Autor: Nicola Latronico, Alberto Matteelli, Giulia Renisi, Silvia Lorenzotti, Stefano Calza, Paola Lanza, Simone Piva, Giulia Zambolin, Giovanni Del Fabro, Liana Signorini, John C. Marshall, Sergio Cattaneo, Francesco Castelli, Barbara Saccani, Giovanni Moioli, Evelyn Van Hauwermeiren
Jazyk: angličtina
Rok vydání: 2021
Předmět:
Zdroj: Critical Care Explorations, Vol 3, Iss 6, p e0430 (2021)
Critical Care Explorations
ISSN: 2639-8028
DOI: 10.1097/CCE.0000000000000430
Popis: Supplemental Digital Content is available in the text.

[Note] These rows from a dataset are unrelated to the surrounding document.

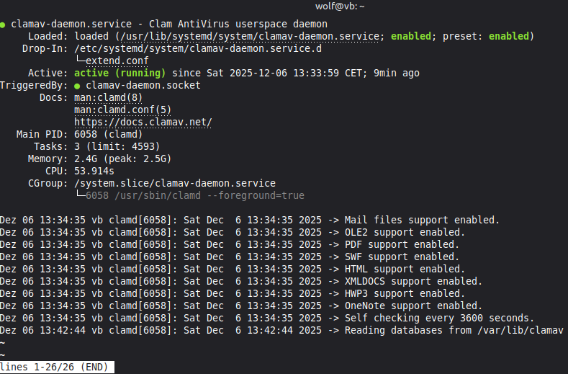The image size is (568, 374).
Task: Click the "lines 1-26/26 (END)" pager status
Action: (x=56, y=367)
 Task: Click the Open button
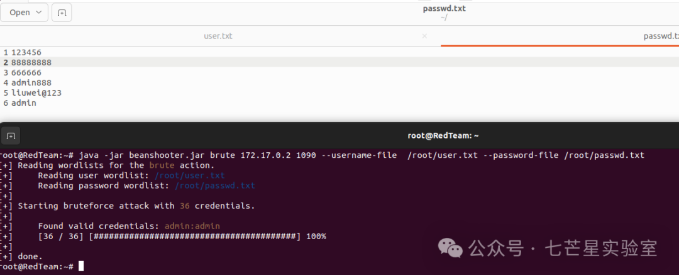click(24, 13)
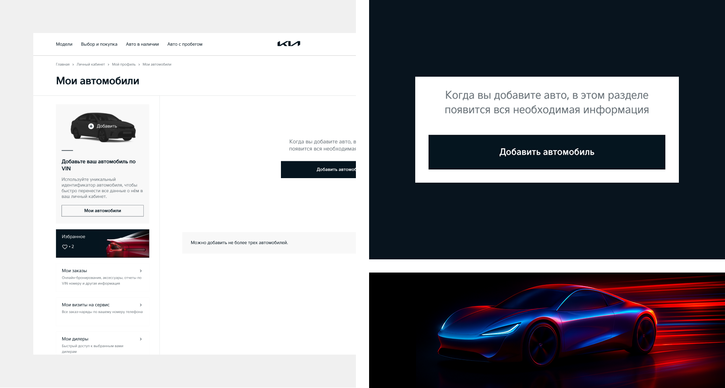Click the large Добавить автомобиль button

[547, 152]
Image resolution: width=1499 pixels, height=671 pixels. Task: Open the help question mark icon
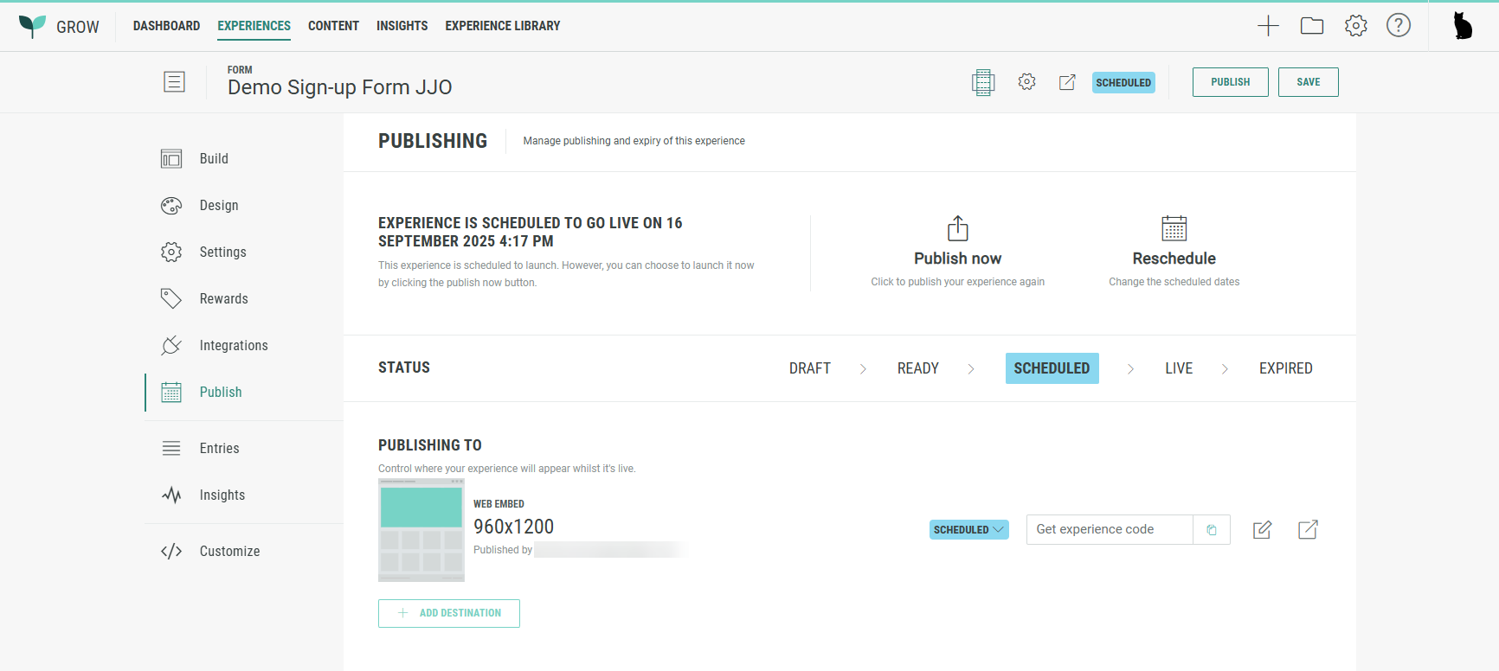point(1399,26)
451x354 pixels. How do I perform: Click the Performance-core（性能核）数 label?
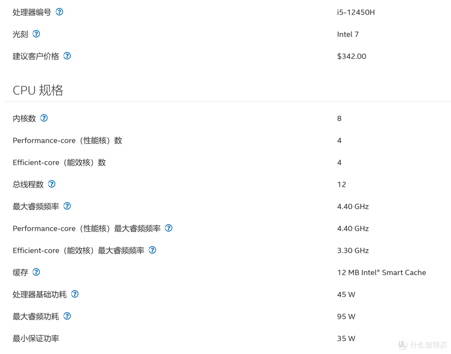tap(67, 141)
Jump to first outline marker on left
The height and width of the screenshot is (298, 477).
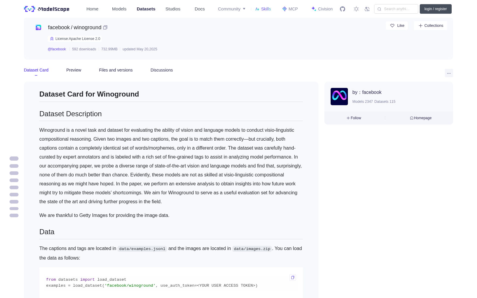(14, 159)
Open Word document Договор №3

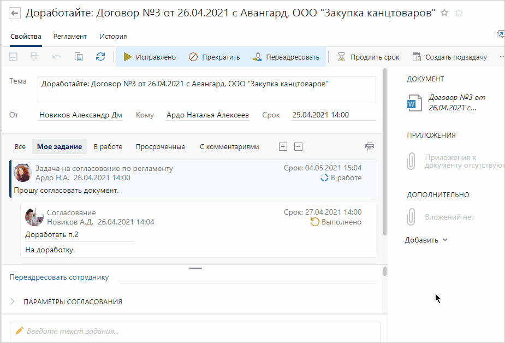412,103
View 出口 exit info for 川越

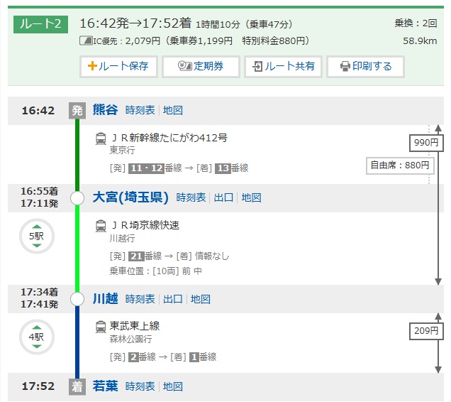(x=172, y=299)
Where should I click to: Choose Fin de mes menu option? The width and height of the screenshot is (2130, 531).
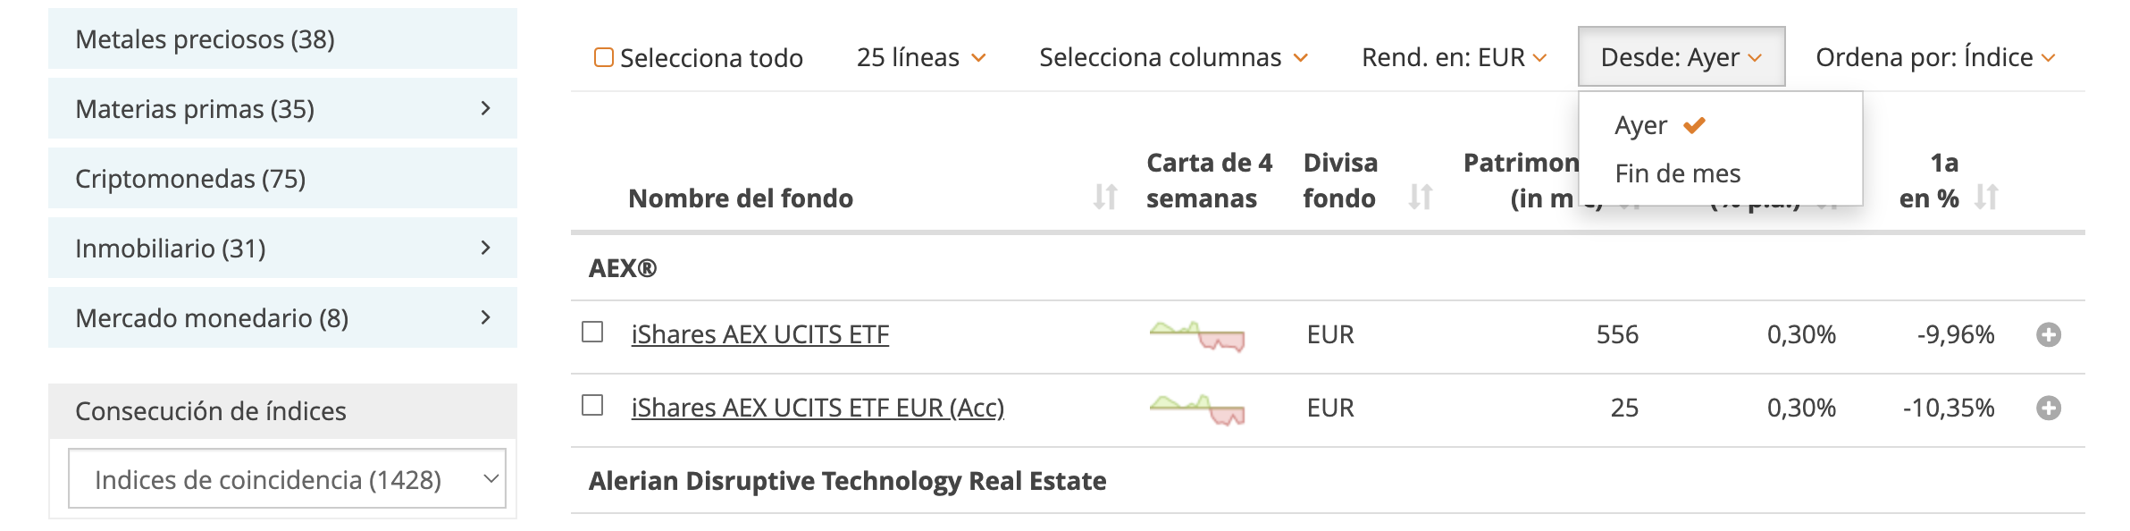click(x=1677, y=173)
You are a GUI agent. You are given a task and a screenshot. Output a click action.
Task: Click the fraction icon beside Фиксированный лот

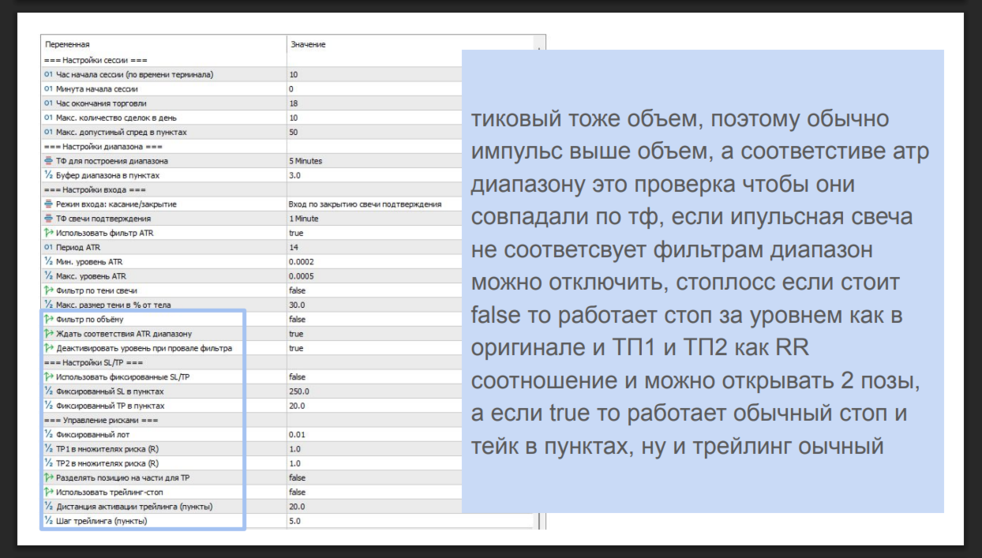pos(48,435)
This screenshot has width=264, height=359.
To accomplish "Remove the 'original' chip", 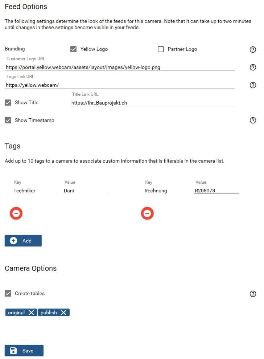I will tap(32, 313).
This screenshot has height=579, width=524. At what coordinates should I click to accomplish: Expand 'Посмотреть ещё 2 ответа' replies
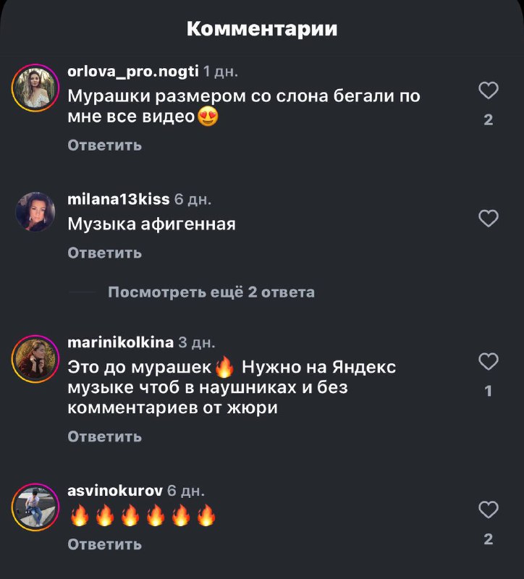[x=211, y=292]

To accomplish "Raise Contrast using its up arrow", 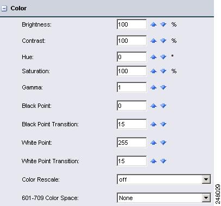I will point(153,41).
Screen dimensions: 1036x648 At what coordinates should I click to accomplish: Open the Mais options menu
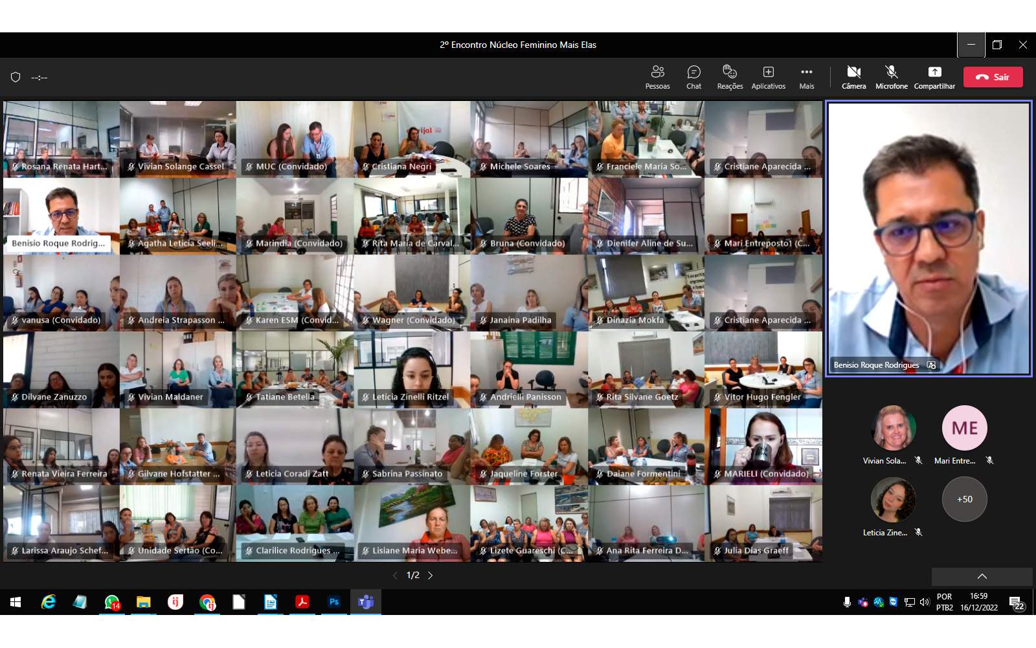[x=806, y=76]
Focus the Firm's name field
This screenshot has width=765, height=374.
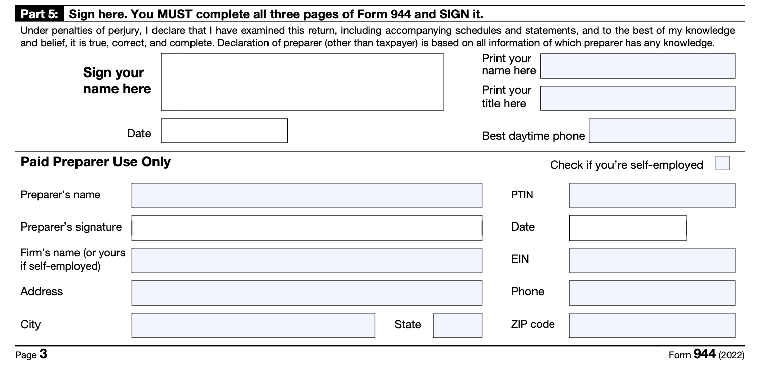307,260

OBJECTIVES: To describe the epidemiology of superinfections (occurring > 48 hr after hospital admission) and their impact on the ICU and 28-day mortality in patients with coronavirus disease 2019 with acute respiratory distress syndrome, requiring mechanical ventilation. DESIGN: Retrospective analysis of prospectively collected observational data. SETTING: University-affiliated adult ICU. PATIENTS: Ninety-two coronavirus disease 2019 patients admitted to the ICU from February 21, 2020, to May 6, 2020. INTERVENTIONS: None. MEASUREMENTS AND MAIN RESULTS: The prevalence of superinfection at ICU admission was 21.7%, and 53 patients (57.6%) had at least one superinfection during ICU stay, with a total of 75 (82%) ventilator-associated pneumonia and 57 (62%) systemic infections. The most common pathogens responsible for ventilator-associated pneumonia were Pseudomonas aeruginosa (n = 26, 34.7%) and Stenotrophomonas maltophilia (n = 14, 18.7%). Bloodstream infection occurred in 16 cases, including methicillin-resistant Staphylococcus epidermidis (n = 8, 14.0%), Enterococcus species (n = 6, 10.5%), and Streptococcus species (n = 2, 3.5%). Fungal infections occurred in 41 cases, including 36 probable (30 by Candida albicans, six by C. nonalbicans) and five proven invasive candidiasis (three C. albicans, two C. nonalbicans). Presence of bacterial infections (odds ratio, 10.53; 95% CI, 2.31–63.42; p = 0.005), age (odds ratio, 1.17; 95% CI, 1.07–1.31; p = 0.001), and the highest Sequential Organ Failure Assessment score (odds ratio, 1.27; 95% CI, 1.06–1.63; p = 0.032) were independently associated with ICU or 28-day mortality. CONCLUSIONS: Prevalence of superinfections in coronavirus disease 2019 patients requiring mechanical ventilation was high in this series, and bacterial superinfections were independently associated with ICU or 28-day mortality (whichever comes first).